Su canapa e CBD, continua a regnare il grande caos. A seguito di contestazioni di reato del tutto prive di fondamento, appare utile chiarire le norme da applicarsi a produzione, trasformazione e vendita di alimenti che contengano Cannabis Sativa L. e suoi derivati.

Cannabis Sativa L. e CBD, il grande caos

La Commissione europea, come chi scrive ha più volte denunciato, è venuta meno al proprio dovere di garantire l’uniformità delle regole nel mercato interno. Dopo una serie di modifiche al proprio documento di indirizzo sull’applicazione del regolamento Novel Foods (reg. UE 2015/2283), peraltro privo di valore giuridico. E una variazione al registro UE degli ingredienti cosmetici (CosIng) che ammette il CBD di sintesi ma non anche quello naturale (!).

In Italia – dopo l’anatema dell’ex-ministro dell’Interno – le Sezioni Unite della Corte di Cassazione hanno pubblicato una sentenza senza capo né coda, già di fatto superata da successiva pronuncia del Tribunale del Riesame di Genova.

Canapa industriale, controlli pubblici alla deriva

I controlli delle autorità di polizia giudiziaria, nel solco del grande caos di cui sopra, proseguono senza tregua, in Italia come in altri Stati membri. Soprattutto nei confronti di imprese agricole e di trasformazione agroalimentare che si cimentano ad applicare con scrupolo le previsioni contenute nella legge 242/16 e altre simili normative nazionali.

Lo scenario è kafkiano, poiché l’ostinazione nella ricerca di illeciti produce un effetto dissuasivo verso quelle stesse iniziative d’impresa che la citata legge aspira a promuovere. Nella prospettiva di rilanciare una filiera agricola sostenibile, radicata in Italia fin dal Medio Evo, in una logica di economia circolare.

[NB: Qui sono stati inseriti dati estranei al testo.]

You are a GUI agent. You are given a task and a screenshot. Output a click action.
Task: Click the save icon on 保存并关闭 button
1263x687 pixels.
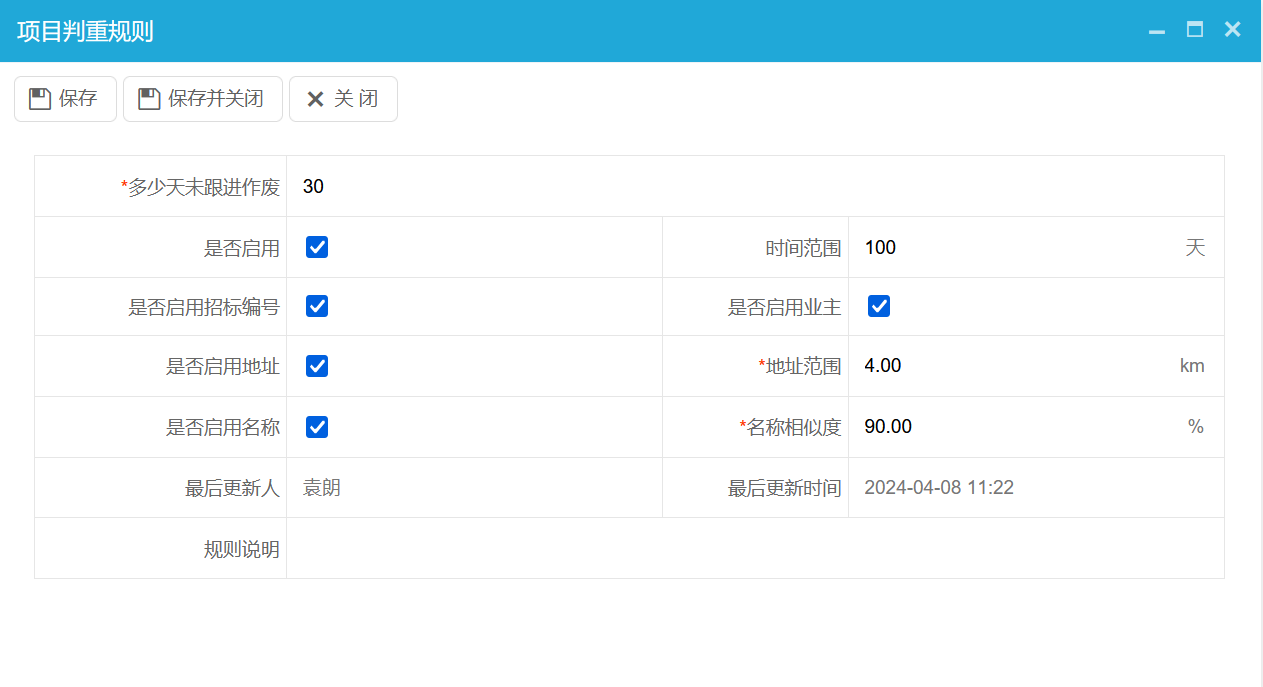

Le violazioni di legge sono oltretutto improbabili, allorché le filiere siano basate sulla coltivazione di varietà di canapa iscritte nel Catalogo europeo delle piante ammesse e regolarmente tracciate. Ed è così che si raggiunge il paradosso di assistere alla contestazione di reati inesistenti. Come la fantasmagorica ipotesi di violazione dell’articolo 5 di cui alla legge 283/62, per avere venduto alimenti che naturalmente contengano CBD in quanto realizzati con impiego di infiorescenze di canapa. I quali, nell’ardito teorema accusatorio, si qualificherebbero come Novel Food. È d’uopo fare chiarezza, in 5 punti.

1. Cannabis Sativa L., disciplina europea

La Cannabis Sativa L. ‘greggia, macerata, stigliata, pettinata o altrimenti preparata, ma non filata; stoppa e cascami, compresi gli sfilacciati’ si qualifica come ‘prodotto agricolo’, ai sensi del Trattato sul Funzionamento dell’Unione Europea. Figura anche tra le ‘piante industriali’, con riguardo alla produzione di sementi e alle colture.

La coltivazione delle specie botaniche inserite nel Catalogo Unico Europeo delle varietà ammesse (selezionate in ragione del basso tenore della sostanza psicotropa THC) è consentita dalla normativa europea vigente e può beneficiare di aiuti in ambito della PAC (Politica Agricola Comune). (1)

2. Novel Food, disciplina europea

Novel food sono alimenti con strutture molecolari nuove o comunque innovativi nella composizione e/o la struttura, con incidenza su valore nutritivo, il metabolismo o la presenza di ‘sostanze indesiderabili’, privi di una storia di consumo significativo in UE anteriore al 15.5.97. La loro immissione sul mercato interno deve venire autorizzata preventivamente dalla Commissione europea, a seguito di apposita domanda dell’operatore interessato e valutazione del rischio da parte di Efsa (European Food Safety Authority).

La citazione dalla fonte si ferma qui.